> Entries provided
★ ★ ★ ★

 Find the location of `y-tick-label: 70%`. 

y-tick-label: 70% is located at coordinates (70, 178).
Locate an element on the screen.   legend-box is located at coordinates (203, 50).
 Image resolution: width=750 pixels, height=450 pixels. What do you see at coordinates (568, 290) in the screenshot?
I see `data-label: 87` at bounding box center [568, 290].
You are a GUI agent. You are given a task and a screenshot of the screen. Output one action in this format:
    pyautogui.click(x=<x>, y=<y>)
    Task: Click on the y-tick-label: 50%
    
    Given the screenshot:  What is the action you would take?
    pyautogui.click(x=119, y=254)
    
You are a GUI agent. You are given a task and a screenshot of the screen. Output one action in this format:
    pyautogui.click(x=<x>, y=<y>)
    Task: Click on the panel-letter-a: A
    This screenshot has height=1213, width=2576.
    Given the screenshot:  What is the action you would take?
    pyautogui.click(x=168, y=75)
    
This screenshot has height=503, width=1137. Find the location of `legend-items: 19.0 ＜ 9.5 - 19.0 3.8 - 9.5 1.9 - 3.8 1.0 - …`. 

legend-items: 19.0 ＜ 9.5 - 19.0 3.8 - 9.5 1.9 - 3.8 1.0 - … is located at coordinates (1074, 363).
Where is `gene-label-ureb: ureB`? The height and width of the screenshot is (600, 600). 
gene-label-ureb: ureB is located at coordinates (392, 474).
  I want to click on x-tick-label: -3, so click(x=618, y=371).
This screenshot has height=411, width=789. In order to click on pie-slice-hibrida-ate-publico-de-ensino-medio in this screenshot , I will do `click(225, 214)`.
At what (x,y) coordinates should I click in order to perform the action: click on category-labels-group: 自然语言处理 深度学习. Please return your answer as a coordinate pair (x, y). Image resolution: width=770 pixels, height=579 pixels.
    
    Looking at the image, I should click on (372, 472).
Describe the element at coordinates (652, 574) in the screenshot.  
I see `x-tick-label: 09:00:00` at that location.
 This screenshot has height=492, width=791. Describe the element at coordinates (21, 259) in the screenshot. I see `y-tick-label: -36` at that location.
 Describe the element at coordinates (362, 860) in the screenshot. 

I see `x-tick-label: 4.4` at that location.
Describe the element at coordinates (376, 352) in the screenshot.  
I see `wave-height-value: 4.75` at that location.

★ ★ ★ ★

> Aim of the exercise
Collect every line from the records above that contains the word "pixels".

> Reply
 Image resolution: width=750 pixels, height=450 pixels. What do you see at coordinates (568, 290) in the screenshot?
At what (x,y) coordinates should I click in order to perform the action: click on category-labels-group: 自然语言处理 深度学习. Please return your answer as a coordinate pair (x, y). Image resolution: width=770 pixels, height=579 pixels.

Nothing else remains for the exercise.